About this exercise
There is a line below that contains "775x532 pixels.". Please reproduce it and all following lines exactly, through the final one.

---

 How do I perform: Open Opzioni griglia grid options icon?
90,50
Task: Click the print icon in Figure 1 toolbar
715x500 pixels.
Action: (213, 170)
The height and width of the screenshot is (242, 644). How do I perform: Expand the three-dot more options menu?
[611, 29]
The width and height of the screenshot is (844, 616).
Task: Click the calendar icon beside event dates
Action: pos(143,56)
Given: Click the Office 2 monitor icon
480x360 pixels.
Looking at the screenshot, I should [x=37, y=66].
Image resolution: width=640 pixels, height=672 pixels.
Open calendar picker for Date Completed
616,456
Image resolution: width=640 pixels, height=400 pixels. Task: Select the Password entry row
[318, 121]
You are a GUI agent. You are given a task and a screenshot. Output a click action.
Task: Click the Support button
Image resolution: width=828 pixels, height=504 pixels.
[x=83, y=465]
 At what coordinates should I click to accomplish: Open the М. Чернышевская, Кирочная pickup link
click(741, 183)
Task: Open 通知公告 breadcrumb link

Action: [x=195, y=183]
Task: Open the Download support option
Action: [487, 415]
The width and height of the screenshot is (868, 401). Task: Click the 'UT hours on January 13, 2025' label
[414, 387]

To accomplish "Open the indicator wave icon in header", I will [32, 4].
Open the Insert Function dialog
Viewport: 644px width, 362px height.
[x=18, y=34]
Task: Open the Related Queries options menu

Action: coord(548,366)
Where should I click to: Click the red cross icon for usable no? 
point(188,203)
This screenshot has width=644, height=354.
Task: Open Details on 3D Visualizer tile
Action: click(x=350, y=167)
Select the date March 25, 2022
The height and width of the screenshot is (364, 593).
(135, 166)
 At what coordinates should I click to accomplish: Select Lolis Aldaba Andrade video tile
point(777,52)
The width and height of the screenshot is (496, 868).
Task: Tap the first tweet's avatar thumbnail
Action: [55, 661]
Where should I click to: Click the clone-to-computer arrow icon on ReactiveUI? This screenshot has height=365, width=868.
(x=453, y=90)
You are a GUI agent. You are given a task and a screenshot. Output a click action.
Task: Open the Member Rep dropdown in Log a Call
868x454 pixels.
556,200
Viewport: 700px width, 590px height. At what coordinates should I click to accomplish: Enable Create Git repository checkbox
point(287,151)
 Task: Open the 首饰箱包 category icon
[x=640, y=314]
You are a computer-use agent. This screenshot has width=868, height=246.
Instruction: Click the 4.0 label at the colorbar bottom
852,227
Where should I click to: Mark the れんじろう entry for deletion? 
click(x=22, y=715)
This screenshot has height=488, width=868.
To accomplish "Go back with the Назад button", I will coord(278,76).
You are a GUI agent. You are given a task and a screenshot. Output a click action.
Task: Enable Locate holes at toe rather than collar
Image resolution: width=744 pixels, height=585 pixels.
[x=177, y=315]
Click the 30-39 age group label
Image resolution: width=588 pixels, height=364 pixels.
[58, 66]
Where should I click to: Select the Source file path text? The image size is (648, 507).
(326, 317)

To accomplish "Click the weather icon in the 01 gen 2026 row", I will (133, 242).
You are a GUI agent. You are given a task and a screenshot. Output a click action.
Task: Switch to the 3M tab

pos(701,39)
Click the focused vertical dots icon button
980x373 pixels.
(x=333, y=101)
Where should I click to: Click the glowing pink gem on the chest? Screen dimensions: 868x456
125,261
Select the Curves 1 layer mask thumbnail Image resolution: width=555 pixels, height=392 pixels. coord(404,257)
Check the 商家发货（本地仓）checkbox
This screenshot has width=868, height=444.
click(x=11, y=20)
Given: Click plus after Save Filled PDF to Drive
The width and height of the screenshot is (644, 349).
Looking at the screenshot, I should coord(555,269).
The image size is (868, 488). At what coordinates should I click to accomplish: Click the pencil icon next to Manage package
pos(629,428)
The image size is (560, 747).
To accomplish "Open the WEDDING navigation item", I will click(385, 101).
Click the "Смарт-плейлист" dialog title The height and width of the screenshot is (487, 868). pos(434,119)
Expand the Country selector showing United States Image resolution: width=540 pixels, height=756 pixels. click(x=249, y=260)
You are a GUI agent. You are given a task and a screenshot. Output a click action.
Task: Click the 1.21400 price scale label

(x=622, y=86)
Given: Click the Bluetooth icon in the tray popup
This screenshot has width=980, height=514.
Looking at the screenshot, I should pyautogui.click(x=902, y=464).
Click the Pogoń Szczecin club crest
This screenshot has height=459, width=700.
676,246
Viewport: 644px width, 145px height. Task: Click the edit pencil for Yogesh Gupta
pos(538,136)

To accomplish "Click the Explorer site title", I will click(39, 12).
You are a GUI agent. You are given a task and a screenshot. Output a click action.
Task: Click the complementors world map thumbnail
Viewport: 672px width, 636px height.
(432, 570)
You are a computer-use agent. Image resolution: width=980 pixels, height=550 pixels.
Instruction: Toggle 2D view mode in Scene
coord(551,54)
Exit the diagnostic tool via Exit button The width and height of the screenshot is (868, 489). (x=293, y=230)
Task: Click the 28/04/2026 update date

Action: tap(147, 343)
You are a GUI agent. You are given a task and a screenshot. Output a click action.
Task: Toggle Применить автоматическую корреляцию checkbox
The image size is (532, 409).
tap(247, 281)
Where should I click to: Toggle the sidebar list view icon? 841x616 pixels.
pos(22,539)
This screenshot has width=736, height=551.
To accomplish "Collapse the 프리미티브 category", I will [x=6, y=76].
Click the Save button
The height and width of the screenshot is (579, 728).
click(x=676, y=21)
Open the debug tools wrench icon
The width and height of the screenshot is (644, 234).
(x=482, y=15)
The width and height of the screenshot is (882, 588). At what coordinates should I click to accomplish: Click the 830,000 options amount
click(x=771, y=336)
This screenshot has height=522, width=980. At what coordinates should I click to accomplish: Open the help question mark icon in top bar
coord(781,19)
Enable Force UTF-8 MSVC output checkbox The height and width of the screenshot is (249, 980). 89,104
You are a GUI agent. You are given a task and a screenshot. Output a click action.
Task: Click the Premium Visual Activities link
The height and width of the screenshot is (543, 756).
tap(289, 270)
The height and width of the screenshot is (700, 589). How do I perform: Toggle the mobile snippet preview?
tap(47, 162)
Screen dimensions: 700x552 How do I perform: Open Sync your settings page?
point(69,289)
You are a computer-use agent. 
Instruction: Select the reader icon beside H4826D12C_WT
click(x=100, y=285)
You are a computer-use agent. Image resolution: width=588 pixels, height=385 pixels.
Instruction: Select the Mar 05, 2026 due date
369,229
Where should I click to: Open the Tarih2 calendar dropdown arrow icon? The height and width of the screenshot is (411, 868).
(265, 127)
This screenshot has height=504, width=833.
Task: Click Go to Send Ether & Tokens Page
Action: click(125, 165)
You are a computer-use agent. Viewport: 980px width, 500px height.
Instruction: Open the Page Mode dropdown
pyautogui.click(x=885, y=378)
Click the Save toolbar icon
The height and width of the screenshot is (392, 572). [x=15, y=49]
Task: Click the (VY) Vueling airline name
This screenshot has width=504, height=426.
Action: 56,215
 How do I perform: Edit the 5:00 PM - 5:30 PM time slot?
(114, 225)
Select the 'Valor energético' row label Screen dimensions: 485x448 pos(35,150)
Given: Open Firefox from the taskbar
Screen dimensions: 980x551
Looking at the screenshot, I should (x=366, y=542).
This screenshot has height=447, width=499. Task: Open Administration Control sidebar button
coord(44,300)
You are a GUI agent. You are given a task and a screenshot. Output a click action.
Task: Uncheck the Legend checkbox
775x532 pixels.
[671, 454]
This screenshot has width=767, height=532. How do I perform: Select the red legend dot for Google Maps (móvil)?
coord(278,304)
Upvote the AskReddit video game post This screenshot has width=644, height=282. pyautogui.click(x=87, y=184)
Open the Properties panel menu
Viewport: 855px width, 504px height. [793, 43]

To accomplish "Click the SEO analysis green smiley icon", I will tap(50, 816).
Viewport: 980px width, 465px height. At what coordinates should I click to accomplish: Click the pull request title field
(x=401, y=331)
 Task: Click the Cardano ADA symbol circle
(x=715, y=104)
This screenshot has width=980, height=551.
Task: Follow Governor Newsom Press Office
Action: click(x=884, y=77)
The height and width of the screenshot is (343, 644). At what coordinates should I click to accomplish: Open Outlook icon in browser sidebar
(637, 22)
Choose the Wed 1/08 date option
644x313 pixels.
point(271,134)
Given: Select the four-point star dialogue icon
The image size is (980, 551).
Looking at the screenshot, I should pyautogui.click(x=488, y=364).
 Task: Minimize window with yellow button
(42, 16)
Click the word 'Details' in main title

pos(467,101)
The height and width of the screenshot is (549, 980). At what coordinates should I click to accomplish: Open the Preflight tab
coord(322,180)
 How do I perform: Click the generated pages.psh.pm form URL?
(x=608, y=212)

---

Result
775x532 pixels.
[671, 454]
This screenshot has width=767, height=532. How do I perform: Select the red legend dot for Google Maps (móvil)?
coord(278,304)
Upvote the AskReddit video game post This screenshot has width=644, height=282. pyautogui.click(x=87, y=184)
Open the Properties panel menu
Viewport: 855px width, 504px height. [793, 43]

To accomplish "Click the SEO analysis green smiley icon", I will tap(50, 816).
Viewport: 980px width, 465px height. At what coordinates should I click to accomplish: Click the pull request title field
(x=401, y=331)
 Task: Click the Cardano ADA symbol circle
(x=715, y=104)
This screenshot has width=980, height=551.
Task: Follow Governor Newsom Press Office
Action: click(x=884, y=77)
The height and width of the screenshot is (343, 644). At what coordinates should I click to accomplish: Open Outlook icon in browser sidebar
(637, 22)
Choose the Wed 1/08 date option
644x313 pixels.
point(271,134)
Given: Select the four-point star dialogue icon
The image size is (980, 551).
Looking at the screenshot, I should pyautogui.click(x=488, y=364).
 Task: Minimize window with yellow button
(42, 16)
Click the word 'Details' in main title

pos(467,101)
The height and width of the screenshot is (549, 980). At what coordinates should I click to accomplish: Open the Preflight tab
coord(322,180)
 How do I perform: Click the generated pages.psh.pm form URL?
(x=608, y=212)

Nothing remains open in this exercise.